-- begin --

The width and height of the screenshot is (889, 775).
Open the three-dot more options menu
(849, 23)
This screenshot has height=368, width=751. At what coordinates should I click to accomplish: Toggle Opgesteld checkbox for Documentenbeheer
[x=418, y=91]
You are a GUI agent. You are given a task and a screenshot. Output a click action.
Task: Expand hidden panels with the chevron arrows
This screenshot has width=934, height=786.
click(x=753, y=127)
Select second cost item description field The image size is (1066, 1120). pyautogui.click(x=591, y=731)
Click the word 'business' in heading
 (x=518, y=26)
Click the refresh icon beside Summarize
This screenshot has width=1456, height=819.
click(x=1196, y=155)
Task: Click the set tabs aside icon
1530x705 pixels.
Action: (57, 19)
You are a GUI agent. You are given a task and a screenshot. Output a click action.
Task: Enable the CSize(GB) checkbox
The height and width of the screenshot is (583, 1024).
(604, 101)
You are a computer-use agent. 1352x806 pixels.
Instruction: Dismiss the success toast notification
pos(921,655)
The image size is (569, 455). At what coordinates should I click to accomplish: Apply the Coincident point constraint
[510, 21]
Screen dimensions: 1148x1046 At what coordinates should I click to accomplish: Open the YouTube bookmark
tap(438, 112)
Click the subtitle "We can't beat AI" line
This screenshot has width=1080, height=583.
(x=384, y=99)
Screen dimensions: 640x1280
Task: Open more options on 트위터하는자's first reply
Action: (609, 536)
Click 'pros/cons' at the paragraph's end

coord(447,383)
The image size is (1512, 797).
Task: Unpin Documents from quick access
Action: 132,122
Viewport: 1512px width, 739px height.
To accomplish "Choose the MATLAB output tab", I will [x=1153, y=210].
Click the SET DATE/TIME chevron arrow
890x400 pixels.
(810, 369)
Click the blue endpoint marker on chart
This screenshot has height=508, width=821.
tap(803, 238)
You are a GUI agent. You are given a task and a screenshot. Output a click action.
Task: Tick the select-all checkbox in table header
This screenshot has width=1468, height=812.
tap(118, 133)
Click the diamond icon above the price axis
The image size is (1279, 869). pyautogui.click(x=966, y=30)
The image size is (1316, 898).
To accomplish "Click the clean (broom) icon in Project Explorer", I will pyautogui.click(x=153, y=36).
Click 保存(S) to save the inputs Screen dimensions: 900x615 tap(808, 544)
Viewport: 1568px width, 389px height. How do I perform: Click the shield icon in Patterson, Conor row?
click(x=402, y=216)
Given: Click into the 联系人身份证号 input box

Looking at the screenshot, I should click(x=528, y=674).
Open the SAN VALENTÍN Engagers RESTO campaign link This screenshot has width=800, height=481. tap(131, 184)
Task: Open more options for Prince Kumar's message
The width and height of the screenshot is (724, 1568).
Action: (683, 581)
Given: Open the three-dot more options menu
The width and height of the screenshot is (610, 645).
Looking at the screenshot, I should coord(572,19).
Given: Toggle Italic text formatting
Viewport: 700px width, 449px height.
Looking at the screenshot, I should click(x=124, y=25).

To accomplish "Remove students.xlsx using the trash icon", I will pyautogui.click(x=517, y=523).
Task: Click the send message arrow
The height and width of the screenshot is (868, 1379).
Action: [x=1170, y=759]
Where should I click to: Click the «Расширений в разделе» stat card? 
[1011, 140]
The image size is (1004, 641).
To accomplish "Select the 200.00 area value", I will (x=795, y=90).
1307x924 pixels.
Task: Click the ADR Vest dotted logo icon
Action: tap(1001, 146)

-- end --

Pull out every line of the data above that contains the string "coordinates", treating uppercase and lowercase as distinct.

This screenshot has height=368, width=751. At what coordinates should I click to accomplish: Toggle Opgesteld checkbox for Documentenbeheer
The image size is (569, 455). At what coordinates should I click to accomplish: Apply the Coincident point constraint
Screen dimensions: 1148x1046 At what coordinates should I click to accomplish: Open the YouTube bookmark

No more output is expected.